> Tarea
Transcribe sin ninguna modificación las líneas que van desde la que contiene "Identify the location of Home." hasta la que contiene "What do you see at coordinates (134, 1034)", ambas incluidas.

=== Datos de entrada ===

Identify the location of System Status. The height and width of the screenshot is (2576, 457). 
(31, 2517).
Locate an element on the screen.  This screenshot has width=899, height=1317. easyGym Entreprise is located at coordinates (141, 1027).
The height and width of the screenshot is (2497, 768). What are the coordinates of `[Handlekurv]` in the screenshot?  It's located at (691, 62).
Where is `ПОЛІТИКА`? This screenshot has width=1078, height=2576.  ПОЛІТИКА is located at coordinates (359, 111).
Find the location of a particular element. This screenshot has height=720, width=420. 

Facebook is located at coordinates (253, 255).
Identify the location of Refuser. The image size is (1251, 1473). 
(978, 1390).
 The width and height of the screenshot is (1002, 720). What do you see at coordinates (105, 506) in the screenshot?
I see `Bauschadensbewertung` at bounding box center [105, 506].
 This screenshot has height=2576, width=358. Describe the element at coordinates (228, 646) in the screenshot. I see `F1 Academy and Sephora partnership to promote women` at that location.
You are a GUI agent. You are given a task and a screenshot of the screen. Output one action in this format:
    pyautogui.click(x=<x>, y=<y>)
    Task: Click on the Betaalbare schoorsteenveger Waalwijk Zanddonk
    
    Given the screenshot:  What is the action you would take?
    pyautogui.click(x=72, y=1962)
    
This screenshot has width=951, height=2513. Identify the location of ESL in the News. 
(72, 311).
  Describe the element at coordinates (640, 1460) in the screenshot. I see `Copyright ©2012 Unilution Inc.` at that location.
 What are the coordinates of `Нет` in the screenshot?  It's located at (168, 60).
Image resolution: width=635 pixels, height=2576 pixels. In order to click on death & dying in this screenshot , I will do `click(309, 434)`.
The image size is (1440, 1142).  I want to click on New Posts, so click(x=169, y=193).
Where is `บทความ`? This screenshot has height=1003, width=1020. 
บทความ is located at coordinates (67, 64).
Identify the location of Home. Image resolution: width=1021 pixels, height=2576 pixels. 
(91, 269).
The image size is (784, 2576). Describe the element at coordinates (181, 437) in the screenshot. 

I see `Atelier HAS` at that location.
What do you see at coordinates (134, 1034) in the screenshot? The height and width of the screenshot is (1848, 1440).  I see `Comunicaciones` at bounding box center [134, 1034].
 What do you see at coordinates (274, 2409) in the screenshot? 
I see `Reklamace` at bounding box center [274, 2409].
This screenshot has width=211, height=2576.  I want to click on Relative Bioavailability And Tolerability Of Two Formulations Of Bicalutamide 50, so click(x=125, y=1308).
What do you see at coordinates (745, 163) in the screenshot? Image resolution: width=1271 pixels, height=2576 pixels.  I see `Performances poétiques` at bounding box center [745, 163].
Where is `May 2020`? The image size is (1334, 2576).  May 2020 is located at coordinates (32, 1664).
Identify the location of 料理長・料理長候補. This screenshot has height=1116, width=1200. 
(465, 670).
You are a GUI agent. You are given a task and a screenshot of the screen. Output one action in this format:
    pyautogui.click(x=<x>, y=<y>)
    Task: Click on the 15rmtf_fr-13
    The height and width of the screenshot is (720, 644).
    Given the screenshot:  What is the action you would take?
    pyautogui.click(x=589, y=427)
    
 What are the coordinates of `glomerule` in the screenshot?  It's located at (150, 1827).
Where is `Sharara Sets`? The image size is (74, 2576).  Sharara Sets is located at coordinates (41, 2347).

===

> Respuesta
Identify the location of Home. Image resolution: width=1021 pixels, height=2576 pixels. 
(91, 269).
The image size is (784, 2576). Describe the element at coordinates (181, 437) in the screenshot. 

I see `Atelier HAS` at that location.
What do you see at coordinates (134, 1034) in the screenshot? The height and width of the screenshot is (1848, 1440).  I see `Comunicaciones` at bounding box center [134, 1034].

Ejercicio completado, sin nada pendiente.